Here is the leg I've cut and repositioned to look more like the Revenant pose, rebuilt the joint with some GF9 grey stuff, and reused the original knee, I'll be using the War Walker feet as they look more like the Revenants, although I'm not exactly sure how to connect them just yet, I've seen people use the bottom of the War Walker leg but I'm not sold on that option, I prefer the look of the original Wraith Lord leg

Chris


----------



## Archaon18 (Feb 17, 2012)

Great work so far, I just can't wait for it to be complete


----------



## asianavatar (Aug 20, 2007)

Looks pretty awesome so far. I would give them a little bit more of a fore arm and mount just the front of guns to that. If you look at the Forgeworld Eldar titans they either have the gun mounted straight onto the forearm or they have the full arm and hand with the titan holding an underslung gun. 

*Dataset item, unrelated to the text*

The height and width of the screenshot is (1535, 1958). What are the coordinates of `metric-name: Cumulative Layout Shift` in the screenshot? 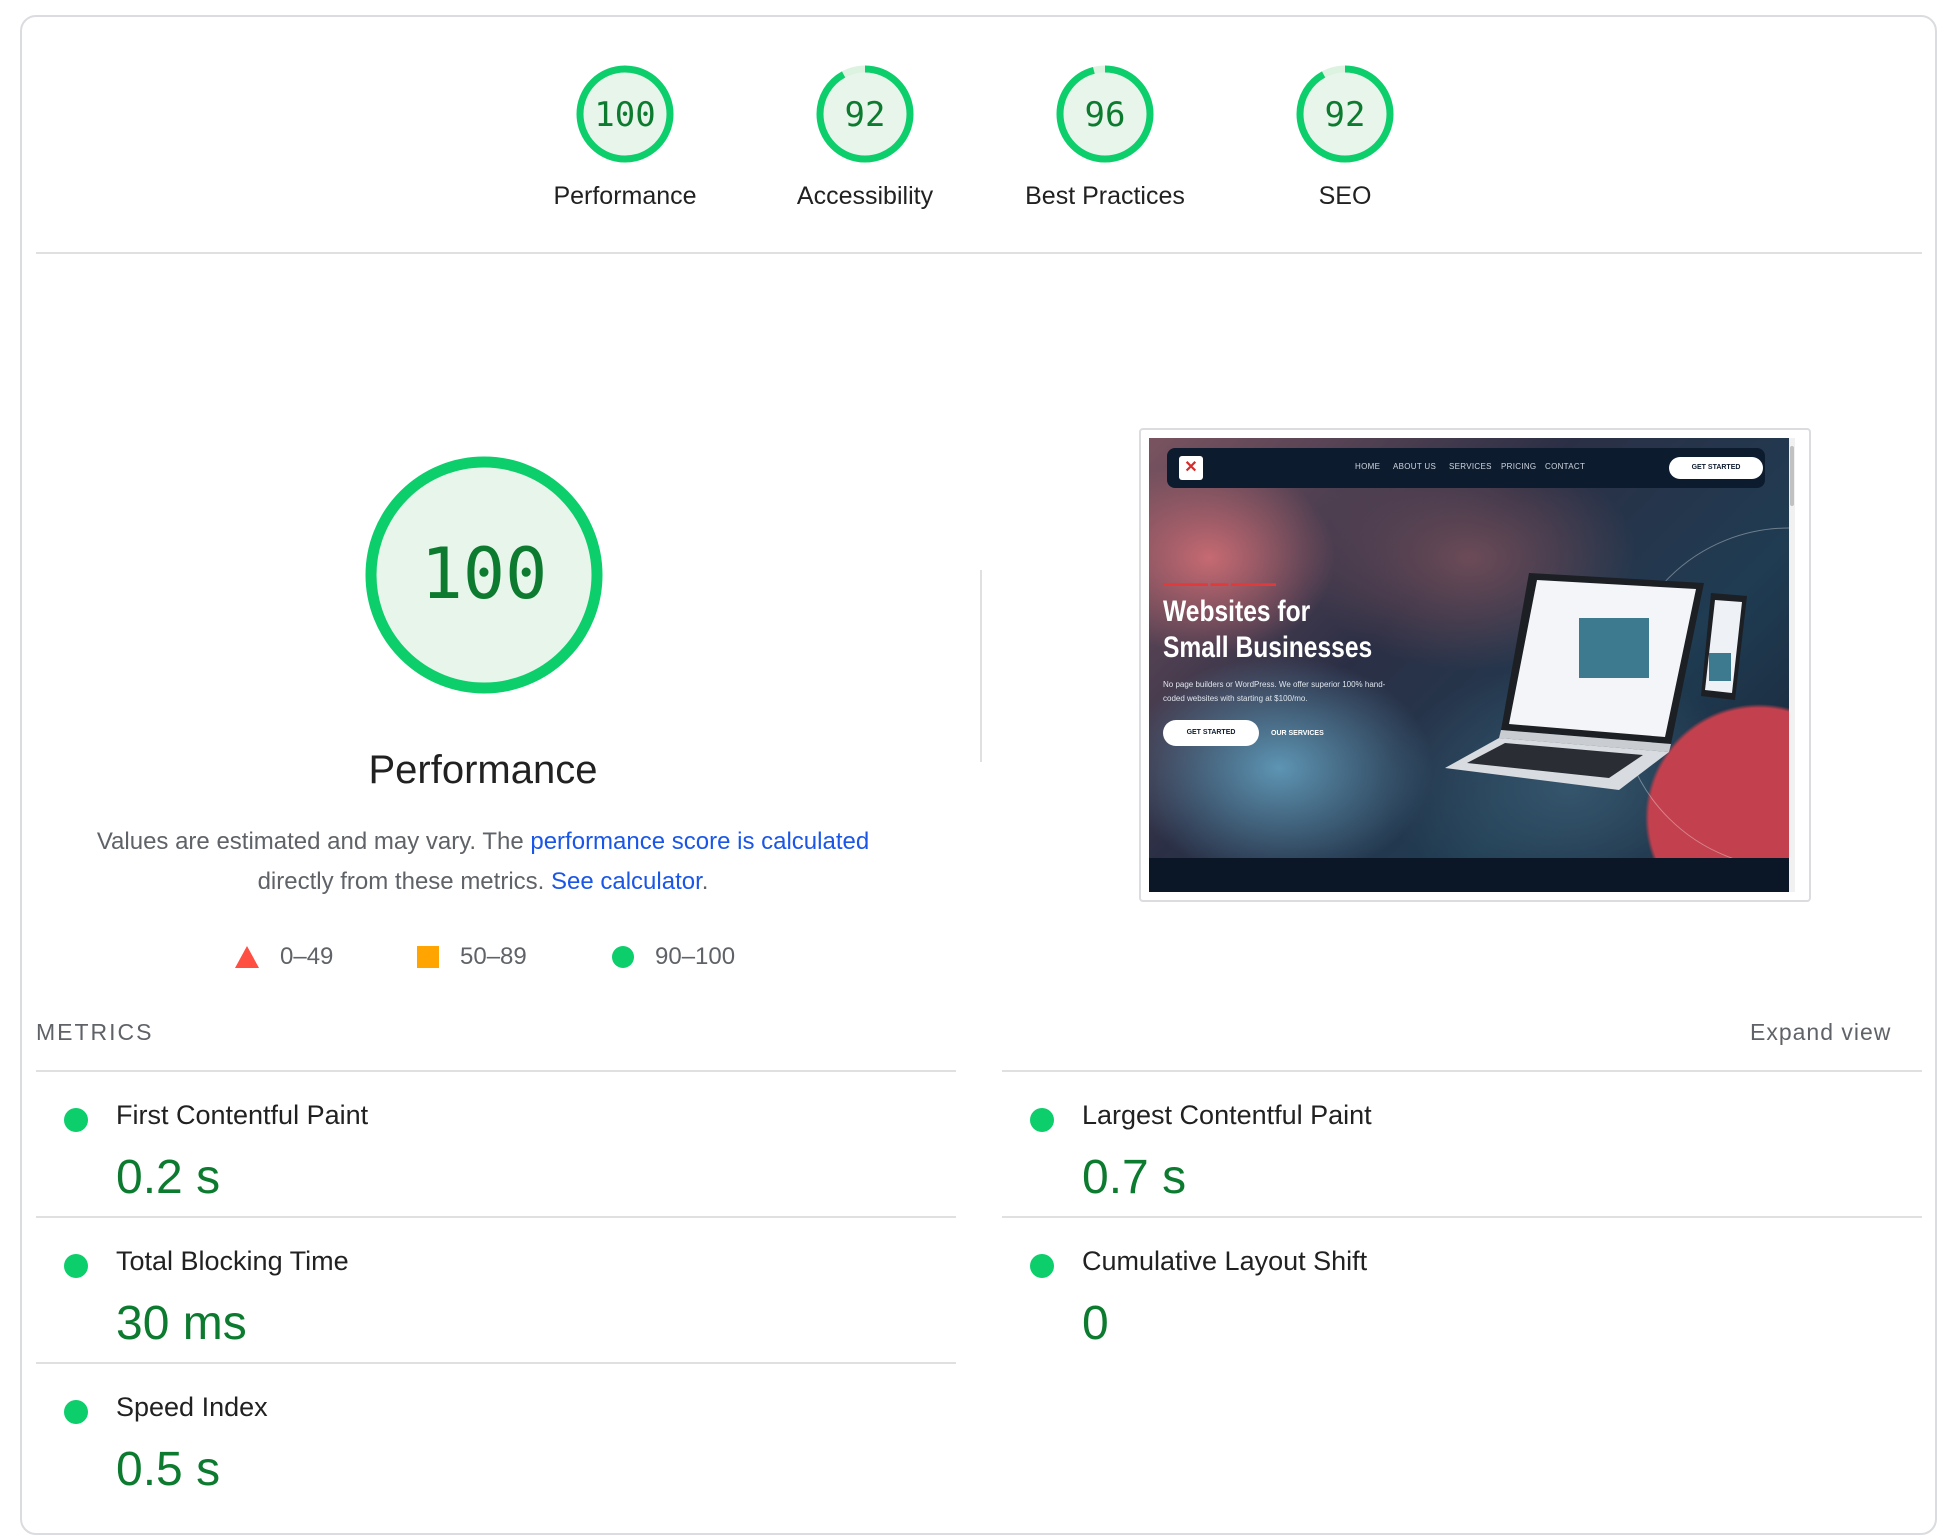 It's located at (1225, 1261).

But keep up the great work and post more pics, definitely want to see one of these completed.


----------



## Digg40k (Sep 7, 2008)

Definitely keeping tabs on this. Good effort so far!


----------



## shaantitus (Aug 3, 2009)

Looking impressive so far. I look forward to more.


----------



## VaUgHaNy86 (Aug 4, 2009)

Thank you very much for the replies, bit of an update, I've got the legs and feet pretty much how I want them














































Basically I've cut the ball section from the leg of the Wraithlord where it mounts to the regular foot, and I've cut the heel section from the War Walker foot and filed it flat, then pinned it to the "articulated" section left on the leg, then filed the heel section down a little bit so the whole thing sits flatter


----------



## VaUgHaNy86 (Aug 4, 2009)

Ok update time, more or less finished now










Made some slight changes to the arms and the bent leg, as they didn't quite look how I wanted them to



















The back, as you can see I've put one of the original fins in the middle, mounted to a War Walker foot (thank you bitsand kits) used the left over power cell from the bright lance, then where the fins usually sit I've used fins from a junk jetbike I bought off Ebay 




























Bit of a look at the base


----------



## MidnightSun (Feb 10, 2009)

Very nice, and close to the Revenant aesthetically too. I'm thinking Epic Phantom Titans...

Midnight


----------